** EXERCISE BRIEF **
Print the lines of the records that begin with the line containing "This screenshot has height=775, width=581." and continue through the end of the records, both ends included, without the pictures.

Records of locating words and elements:
==*==

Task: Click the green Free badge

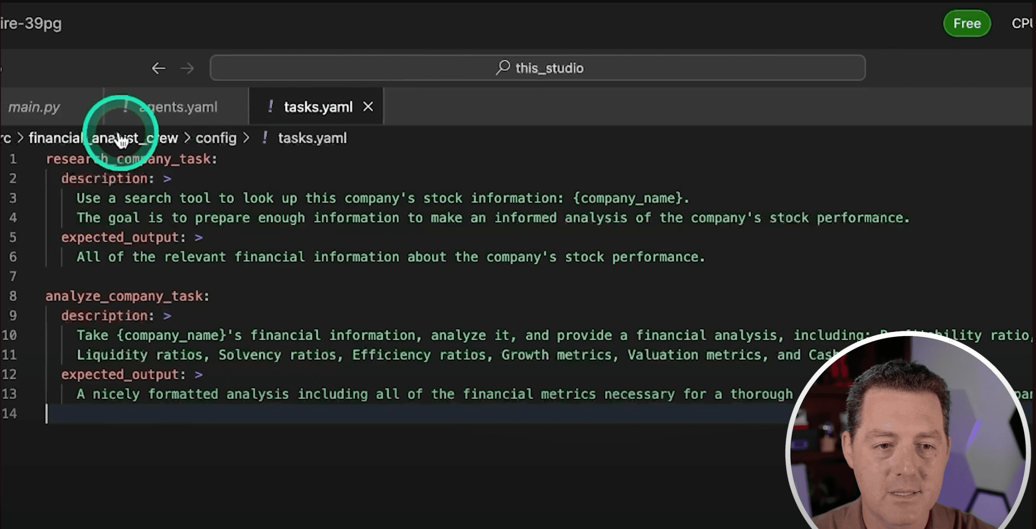Action: [967, 23]
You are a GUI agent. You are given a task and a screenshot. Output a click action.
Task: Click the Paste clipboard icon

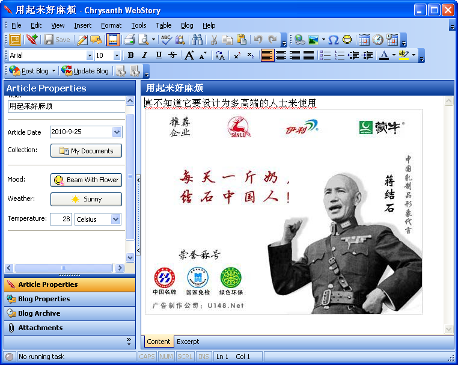pos(242,40)
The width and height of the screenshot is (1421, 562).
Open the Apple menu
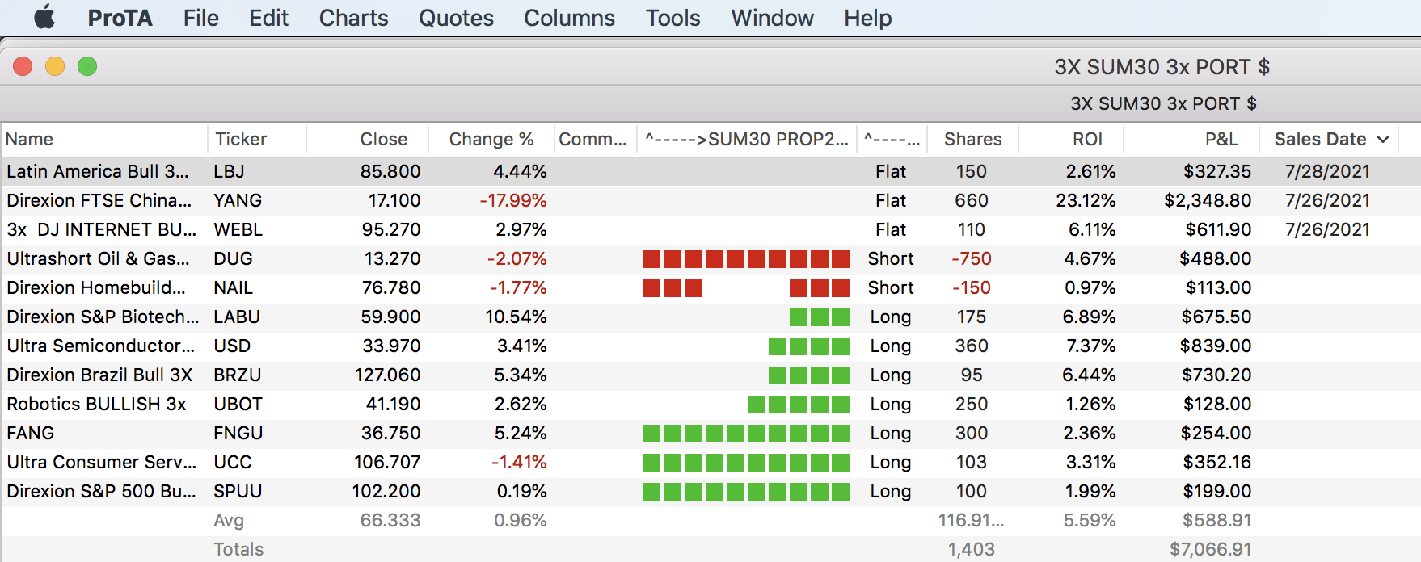[44, 17]
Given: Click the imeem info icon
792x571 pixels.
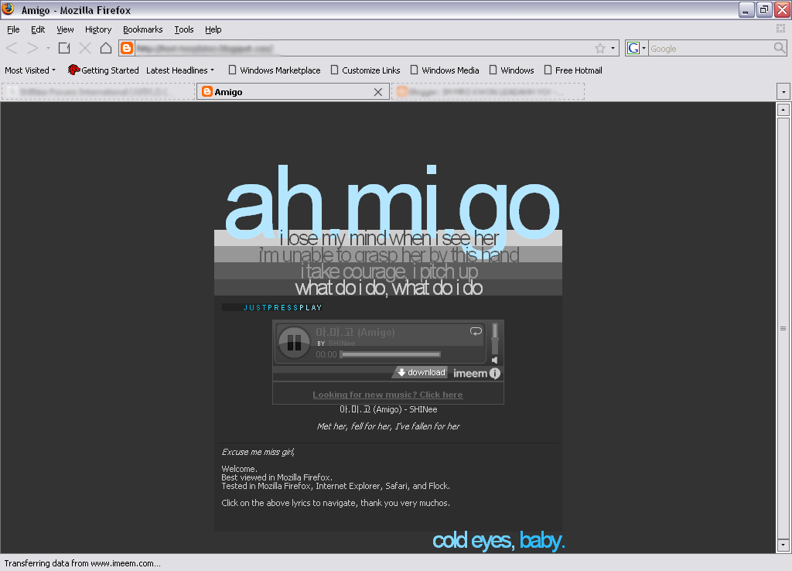Looking at the screenshot, I should click(495, 374).
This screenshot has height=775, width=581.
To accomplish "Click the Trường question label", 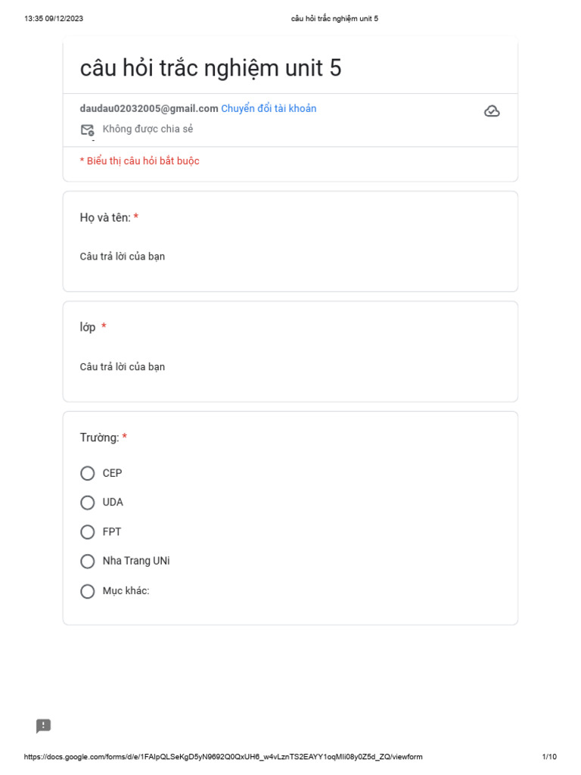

==*==

** TASK RESULT **
This screenshot has height=775, width=581.
To accomplish "Click the Trường question label", 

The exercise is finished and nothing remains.